* **Texte**

__________________________________________________

Des terminaux de saisie de données, à la disposition des utilisateurs dispersés sur le territoire, étaient reliés aux centres de calcul des directions informatiques des entreprises ou des administrations par l'intermédiaire de " concentrateurs -.diffuseurs intelligents ".

Ceux-ci, construits sur des mini-ordinateurs, assuraient le multiplexage des données de/vers des grappes de terminaux afin de faire des économies sur les coûts de transmission, la gestion du dialogue avec l'utilisateur, les contrôles et le pré-traitement éventuel des données saisies, améliorant ainsi le temps de réponse apparent pour l'utilisateur et libérant les ordinateurs centraux de tâches " temps réel " auxquelles ils n'étaient pas bien adaptés.

Les vitesses de transmission disponibles étaient de 110, 300, 1 200 bauds par le réseau téléphonique commuté (de qualité médiocre, ce qui donnait de l'importance aux méthodes de contrôle d'erreur), de 2 400 bauds sur des lignes spécialisées, rares et louées par les PTT à un prix élevé qui serait aujourd'hui jugé exorbitant.

Quelques réseaux spécifiques propres à certaines entreprises ou administrations se développaient déjà en France et en Europe pour la collecte de données en temps réel, comme le réseau des centres de répartition (dispatching) de l'EDF, le réseau SITA* pour les messages de trafic aérien... Au SICOB 1968, nous étions fiers de démontrer une première liaison " rapide " entre le stand CII* à La Défense et son établissement des Clayes-sous-Bois.

Aux États-Unis, le time-sharing[3]  avait commencé une carrière industrielle avec la participation de Général Electric à la conception du système d'exploitation Multics qui prenait le relais, à partir de 1965, du projet universitaire CTSS[4] . Les transmissions de données trouvaient ainsi une première occasion d'être prises en compte au niveau de ressources nobles et dignes d'être gérées par le système d'exploitation : la gestion de l'interface homme- machine et des communications allait progressivement intégrer l'univers des informaticiens ; il faudra néanmoins attendre chez IBM le frontal 3270 et, chez CII, le frontal MCR[5], à la fin des années 1970, puis le support de TCP/IP par la version d'Unix développée à Berkeley, au début des années 1980, pour une reconnaissance plus large par les informaticiens de l'importance du rôle particulier des transmissions de données comme ressources de communication.

__________________________________________________

* **À faire**
a) Les affirmations suivantes concordent-elles avec le texte sur les débuts des transmissions de données ? Répondez par oui ou par non, en citant les mots du texte qui tranchent.
(i) Les concentrateurs-diffuseurs déchargeaient les ordinateurs centraux de certaines tâches.
(ii) Le réseau téléphonique commuté permettait d'atteindre 2 400 bauds.
(iii) Multics a pris le relais du projet CTSS à partir de 1970.
b) D'après le texte sur les débuts des transmissions de données, répondez brièvement :
(i) Sur quel type de machine les concentrateurs-diffuseurs étaient-ils construits ?
(ii) Quel réseau acheminait les messages de trafic aérien ?
(iii) Quelle version d'Unix a pris en charge TCP/IP au début des années 1980 ?
c) Traduisez en anglais la phrase suivante, tirée du texte sur les débuts des transmissions de données : « Les vitesses de transmission disponibles étaient de 110, 300, 1 200 bauds par le réseau téléphonique commuté (de qualité médiocre, ce qui donnait de l'importance aux méthodes de contrôle d'erreur), de 2 400 bauds sur des lignes spécialisées, rares et louées par les PTT à un prix élevé qui serait aujourd'hui jugé exorbitant. »

* **Bloc de données**
__________________________________________________

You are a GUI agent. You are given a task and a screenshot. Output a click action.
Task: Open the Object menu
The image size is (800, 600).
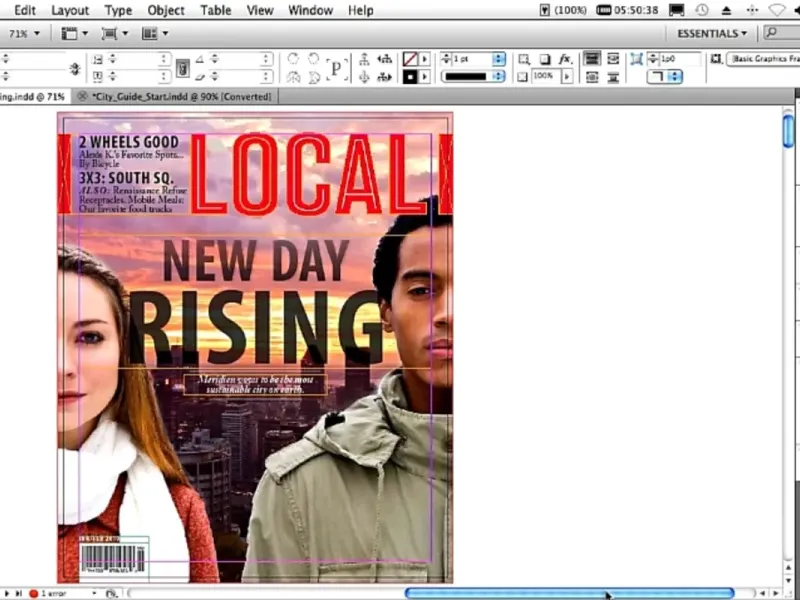coord(166,10)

__________________________________________________

* **Corrigés**
a)
(i) Oui : « libérant les ordinateurs centraux ».
(ii) Non : « de 2 400 bauds sur des lignes spécialisées ».
(iii) Non : « qui prenait le relais, à partir de 1965, du projet universitaire CTSS ».

b)
(i) Sur des mini-ordinateurs.
(ii) Le réseau SITA.
(iii) La version développée à Berkeley.

c) The available transmission speeds were 110, 300 and 1,200 baud over the switched telephone network (of poor quality, which made error-control methods important), and 2,400 baud on dedicated lines, which were rare and leased from the PTT at a high price that would be considered exorbitant today.